А у скромных бутафорских цветов с вечера премьеры началась своя история. Они неизменно будут сопровождать великую исполнительницу партии Амины на всех последующих представлениях «Сомнамбулы» в Милане и в других городах. И только в Неаполе певица расстанется с ними, потому что подарит букетик Франческо Флоримо, на память об их общем великом друге. И с этого дня вместе с другими мемориальными вещами композитора цветы будут храниться в музее истории консерватории Сан-Пьетро в Майелле.

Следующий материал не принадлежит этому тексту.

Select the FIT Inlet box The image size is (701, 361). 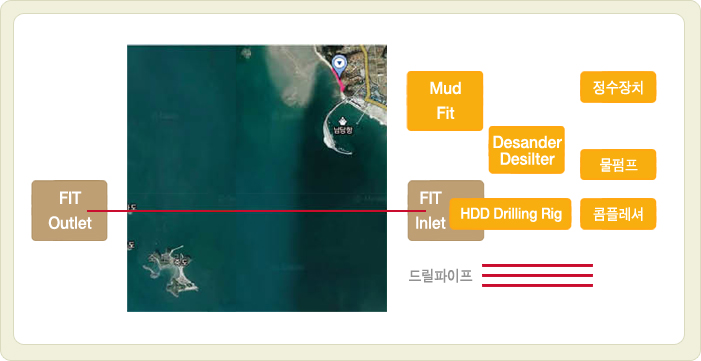429,210
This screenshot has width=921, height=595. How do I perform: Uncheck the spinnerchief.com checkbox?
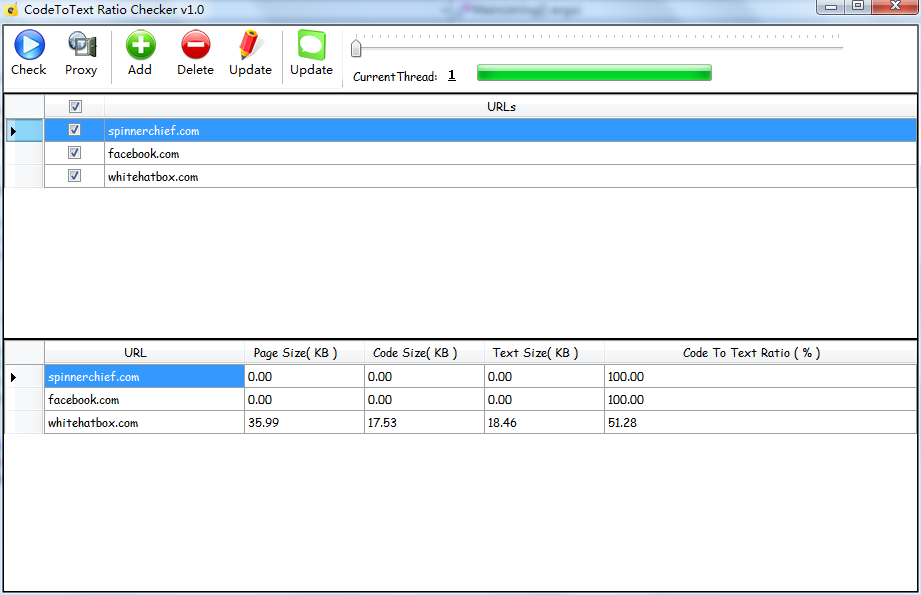point(75,130)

Мелодии к словам этой кабалетты «Altri, non credea mirarti si presto estinto, о fiore…» («Ах, как скоро ты увял, цветок мой…») суждено было стать единственной эпитафией, которая могла выразить скорбь людей у могилы слишком рано ушедшего из жизни Винченцо Беллини[63].

XX

ПРЕСЛЕДУЕМАЯ «НОРМА»

вернуться

63

Называя эту сцену шедевром, критики видели в ней «новую форму бельканто». Доменико Де Паоли, в частности, писал: «Несмотря на отсутствие традиционных архитектонических принципов, несмотря на отказ от повторений, эта необыкновенной лирической красоты фраза поражает неслыханной, быть может, неповторимой в истории музыки цельностью. Каждая следующая нота возникает из предыдущей, как плод из цветка, всегда по-новому, всегда непредвиденно, иногда неожиданно, но всегда логично приводя к заключению». Крайне любопытным представляется впечатление о «Сомнамбуле» М. И. Глинки. В своих «Записках» он вспоминает: «В конце карнавала, наконец, явилась всеми ожидаемая Somnambula Беллини. Несмотря на то, что она появилась поздно, невзирая на завистников и недоброжелателей, эта опера произвела огромный эффект. В немногие данные до закрытия театров представления Паста и Рубини, чтобы поддержать своего любимого maestro, пели с живейшим восторгом: во втором акте сами плакали и заставляли публику подражать им, так что в веселые дни каравана видно было, как в ложах и креслах беспрестанно утирали слезы. Мы, обнявшись с Штеричем в ложе посланника, также проливали обильный ток слез умиления и восторга». М. И. Глинка был очень дружен с Беллини и высоко ценил его талант. Во время своего пребывания в Италии он написал несколько произведений на его темы — «Рондо на тему из оперы «Капулети и Монтекки», «Блестящий дивертисмент на тему из «Сомнамбулы» и другие.